• Makale:

+ + + + + + +

Sabitfikir
Künye | Yazarlar | Giriş Yap

Eleştiri

Eleştiri

A ile B arasında



Toplam oy: 1508
Jennifer Egan
Pegasus Yayınları
'İt Kopuk Takımı' kısa hikayeler toplamı tarzında kurgulanmış bir roman. Belli bir merkezi, öne çıkan bir roman kahramanı yok. Anlatının odaklandığı kişilerin ve anlatıcı sesin sürekli değiştiği çok merkezli bir roman.

Jennifer Egan 1970'lerin San Fransico’sunda başlayıp 2020'lerin New York’unda sonlanan İt Kopuk Takımı'nda bir takım ideallerle yola çıkan müzik tutkunu gençlerin düzenle kaynaşmasının hikayesini anlatıyor.

+ + + + + + +

• Veri listesi:
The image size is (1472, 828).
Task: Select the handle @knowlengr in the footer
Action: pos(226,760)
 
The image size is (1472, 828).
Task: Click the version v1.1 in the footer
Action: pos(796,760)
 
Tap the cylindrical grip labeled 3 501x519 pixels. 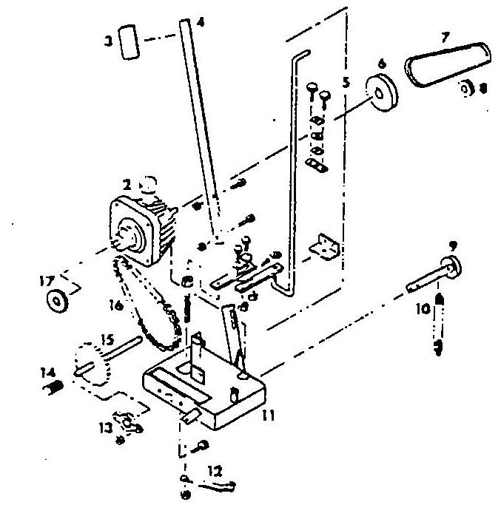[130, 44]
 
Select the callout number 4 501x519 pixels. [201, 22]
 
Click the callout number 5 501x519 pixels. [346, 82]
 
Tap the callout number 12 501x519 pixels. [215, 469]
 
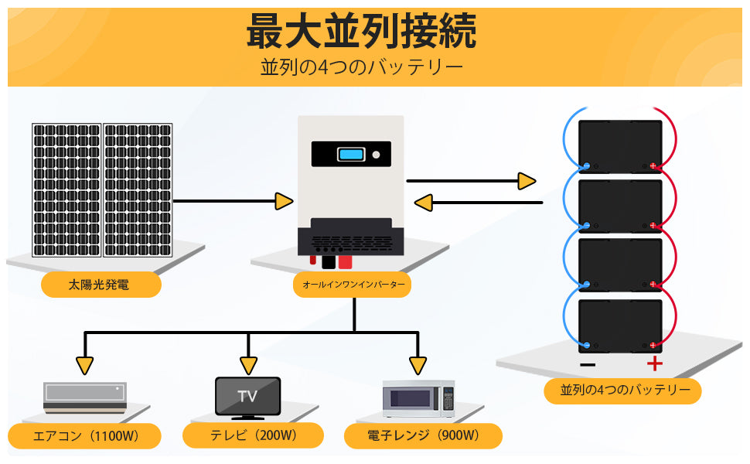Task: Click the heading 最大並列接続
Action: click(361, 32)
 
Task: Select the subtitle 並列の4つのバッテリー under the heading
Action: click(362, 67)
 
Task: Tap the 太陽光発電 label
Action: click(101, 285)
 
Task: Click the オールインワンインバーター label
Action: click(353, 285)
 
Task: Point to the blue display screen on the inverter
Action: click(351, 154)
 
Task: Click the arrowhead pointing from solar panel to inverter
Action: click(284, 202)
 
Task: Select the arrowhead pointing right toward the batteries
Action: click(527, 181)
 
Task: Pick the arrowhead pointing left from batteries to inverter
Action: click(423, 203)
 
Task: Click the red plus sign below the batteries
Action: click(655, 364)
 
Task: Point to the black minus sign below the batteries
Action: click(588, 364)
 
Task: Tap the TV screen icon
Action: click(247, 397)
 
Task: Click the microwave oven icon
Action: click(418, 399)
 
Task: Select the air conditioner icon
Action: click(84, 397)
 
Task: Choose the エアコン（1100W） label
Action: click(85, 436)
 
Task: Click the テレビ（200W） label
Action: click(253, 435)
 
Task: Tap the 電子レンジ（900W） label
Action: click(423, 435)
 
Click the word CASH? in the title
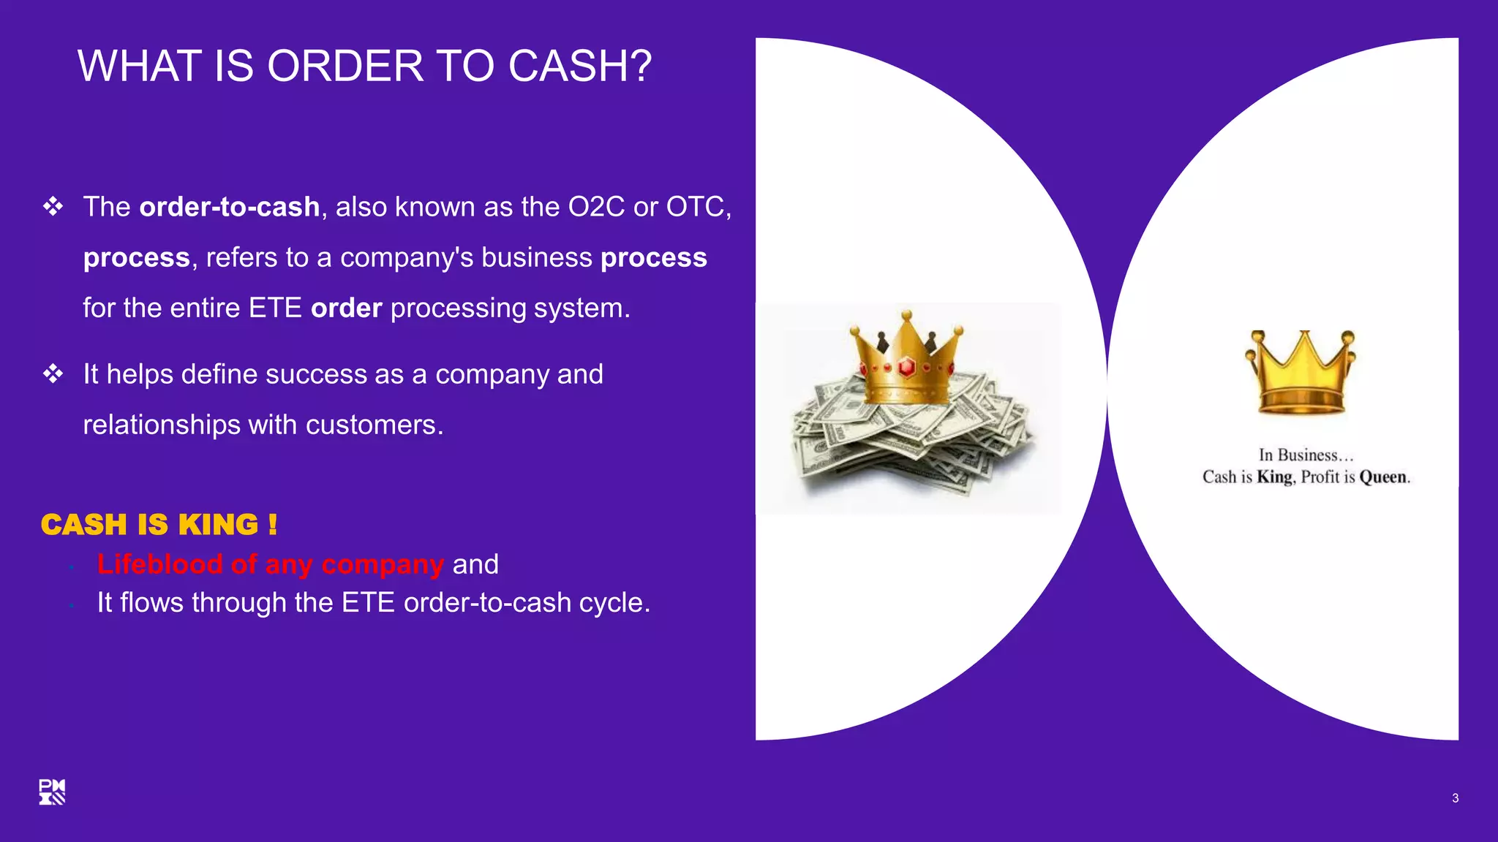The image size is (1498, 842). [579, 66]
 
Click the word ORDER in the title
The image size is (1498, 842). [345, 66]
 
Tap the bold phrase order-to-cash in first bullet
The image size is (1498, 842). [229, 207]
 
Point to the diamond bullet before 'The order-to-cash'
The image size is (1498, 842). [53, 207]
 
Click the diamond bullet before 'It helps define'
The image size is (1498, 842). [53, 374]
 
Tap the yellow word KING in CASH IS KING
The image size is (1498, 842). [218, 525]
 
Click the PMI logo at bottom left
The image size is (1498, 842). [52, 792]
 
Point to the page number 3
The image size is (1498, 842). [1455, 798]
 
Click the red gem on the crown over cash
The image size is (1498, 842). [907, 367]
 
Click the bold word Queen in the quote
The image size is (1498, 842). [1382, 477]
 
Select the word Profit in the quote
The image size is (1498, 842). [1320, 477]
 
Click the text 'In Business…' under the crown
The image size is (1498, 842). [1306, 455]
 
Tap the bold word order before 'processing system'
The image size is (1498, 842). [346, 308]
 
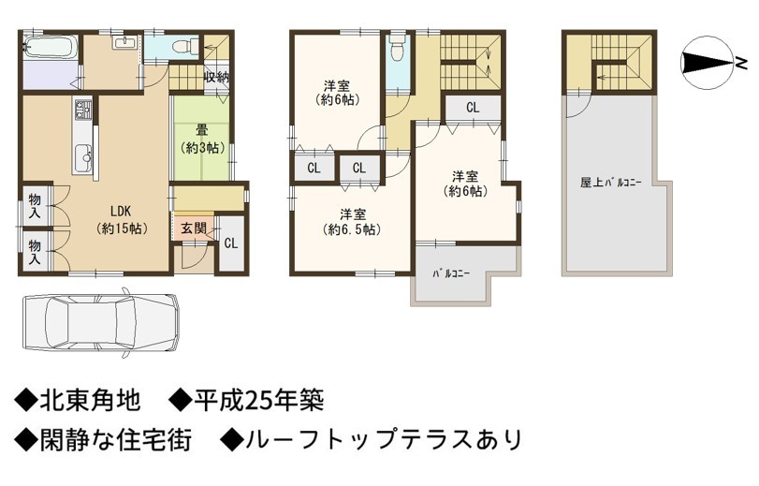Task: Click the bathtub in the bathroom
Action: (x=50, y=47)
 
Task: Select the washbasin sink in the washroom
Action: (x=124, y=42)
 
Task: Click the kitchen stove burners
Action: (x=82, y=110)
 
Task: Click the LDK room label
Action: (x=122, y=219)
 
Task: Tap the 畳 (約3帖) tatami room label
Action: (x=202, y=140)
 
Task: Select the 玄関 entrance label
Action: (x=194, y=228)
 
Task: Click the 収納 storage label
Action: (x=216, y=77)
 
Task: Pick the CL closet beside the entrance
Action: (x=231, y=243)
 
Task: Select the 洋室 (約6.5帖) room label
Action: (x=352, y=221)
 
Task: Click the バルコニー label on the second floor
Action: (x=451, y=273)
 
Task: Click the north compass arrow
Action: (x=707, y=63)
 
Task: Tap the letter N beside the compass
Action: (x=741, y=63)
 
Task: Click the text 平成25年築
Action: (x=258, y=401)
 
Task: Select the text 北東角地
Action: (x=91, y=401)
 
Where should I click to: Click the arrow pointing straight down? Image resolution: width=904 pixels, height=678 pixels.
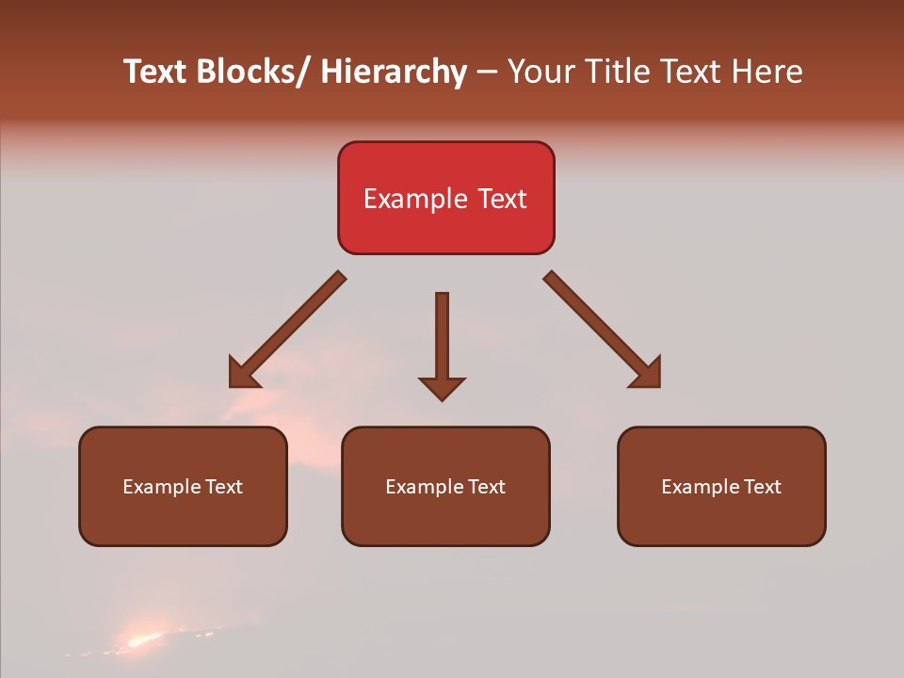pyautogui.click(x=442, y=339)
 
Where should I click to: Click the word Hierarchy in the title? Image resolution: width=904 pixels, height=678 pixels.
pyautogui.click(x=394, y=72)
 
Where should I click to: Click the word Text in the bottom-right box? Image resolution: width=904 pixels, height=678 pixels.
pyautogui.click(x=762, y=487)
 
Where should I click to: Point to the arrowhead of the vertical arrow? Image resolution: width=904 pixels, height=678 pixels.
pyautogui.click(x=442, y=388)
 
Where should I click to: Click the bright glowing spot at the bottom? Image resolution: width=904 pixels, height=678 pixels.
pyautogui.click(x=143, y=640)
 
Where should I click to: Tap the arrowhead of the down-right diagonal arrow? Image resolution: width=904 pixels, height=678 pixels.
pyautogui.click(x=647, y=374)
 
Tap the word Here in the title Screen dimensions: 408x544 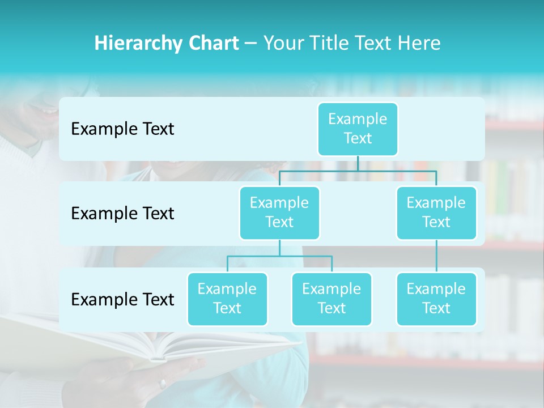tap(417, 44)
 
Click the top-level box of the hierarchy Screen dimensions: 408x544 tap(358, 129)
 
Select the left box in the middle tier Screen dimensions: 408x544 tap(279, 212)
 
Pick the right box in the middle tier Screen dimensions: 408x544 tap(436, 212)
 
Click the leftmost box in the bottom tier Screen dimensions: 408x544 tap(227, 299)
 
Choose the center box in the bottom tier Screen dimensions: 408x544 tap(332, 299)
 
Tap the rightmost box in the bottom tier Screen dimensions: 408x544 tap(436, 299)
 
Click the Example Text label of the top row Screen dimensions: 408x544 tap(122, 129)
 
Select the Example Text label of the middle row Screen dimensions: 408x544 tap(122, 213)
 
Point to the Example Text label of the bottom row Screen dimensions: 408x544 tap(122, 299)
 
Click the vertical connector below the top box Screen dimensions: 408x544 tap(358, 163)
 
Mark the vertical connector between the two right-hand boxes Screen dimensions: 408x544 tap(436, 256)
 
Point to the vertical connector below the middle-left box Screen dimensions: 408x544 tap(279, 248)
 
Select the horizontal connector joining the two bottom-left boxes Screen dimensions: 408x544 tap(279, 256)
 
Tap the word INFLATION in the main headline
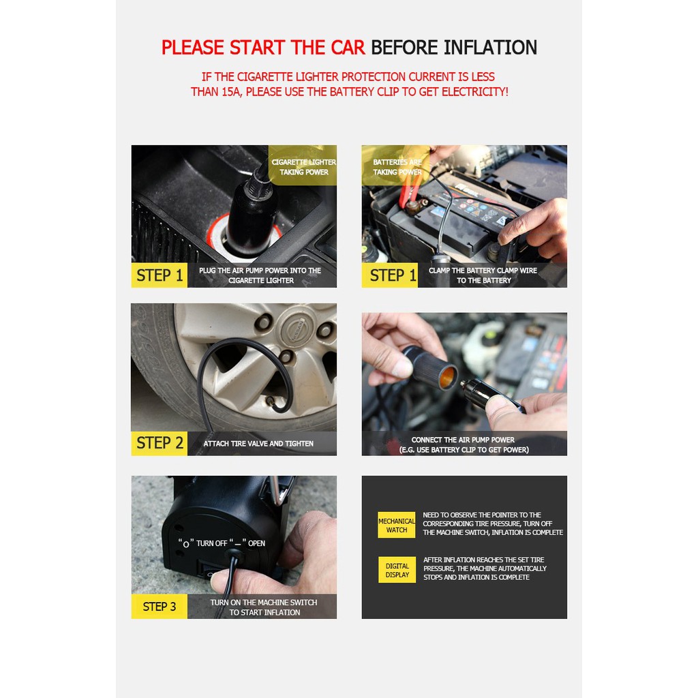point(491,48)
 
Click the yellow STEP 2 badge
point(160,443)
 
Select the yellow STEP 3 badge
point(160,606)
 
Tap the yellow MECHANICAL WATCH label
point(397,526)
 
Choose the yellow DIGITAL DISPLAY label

+ + + + + + +

• Verilen Görevler:
1. Makalede "A ile B arasında" sözcükleriyle açılıp "düzenle kaynaşmasının hikayesini anlatıyor." sözcükleriyle kapanan kısmı, "müzik tutkunu" yerine "rock tutkunu" koyarak yeniden yazın.
2. Kayıtlarda "Choose the center" ifadesini içeren satırla açılıp "point(491,48)" ifadesini içeren satırla kapanan kısmı, iki uç satır da dahil olmak üzere harfi harfine tekrarlayın ve resimleri yanıta katmayın.

• Yanıt Olarak:
1.
A ile B arasında



Toplam oy: 1508
Jennifer Egan
Pegasus Yayınları
'İt Kopuk Takımı' kısa hikayeler toplamı tarzında kurgulanmış bir roman. Belli bir merkezi, öne çıkan bir roman kahramanı yok. Anlatının odaklandığı kişilerin ve anlatıcı sesin sürekli değiştiği çok merkezli bir roman.

Jennifer Egan 1970'lerin San Fransico’sunda başlayıp 2020'lerin New York’unda sonlanan İt Kopuk Takımı'nda bir takım ideallerle yola çıkan rock tutkunu gençlerin düzenle kaynaşmasının hikayesini anlatıyor.

2.
Choose the center box in the bottom tier Screen dimensions: 408x544 tap(332, 299)
 
Tap the rightmost box in the bottom tier Screen dimensions: 408x544 tap(436, 299)
 
Click the Example Text label of the top row Screen dimensions: 408x544 tap(122, 129)
 
Select the Example Text label of the middle row Screen dimensions: 408x544 tap(122, 213)
 
Point to the Example Text label of the bottom row Screen dimensions: 408x544 tap(122, 299)
 
Click the vertical connector below the top box Screen dimensions: 408x544 tap(358, 163)
 
Mark the vertical connector between the two right-hand boxes Screen dimensions: 408x544 tap(436, 256)
 
Point to the vertical connector below the middle-left box Screen dimensions: 408x544 tap(279, 248)
 
Select the horizontal connector joining the two bottom-left boxes Screen dimensions: 408x544 tap(279, 256)
 
Tap the word INFLATION in the main headline
point(491,48)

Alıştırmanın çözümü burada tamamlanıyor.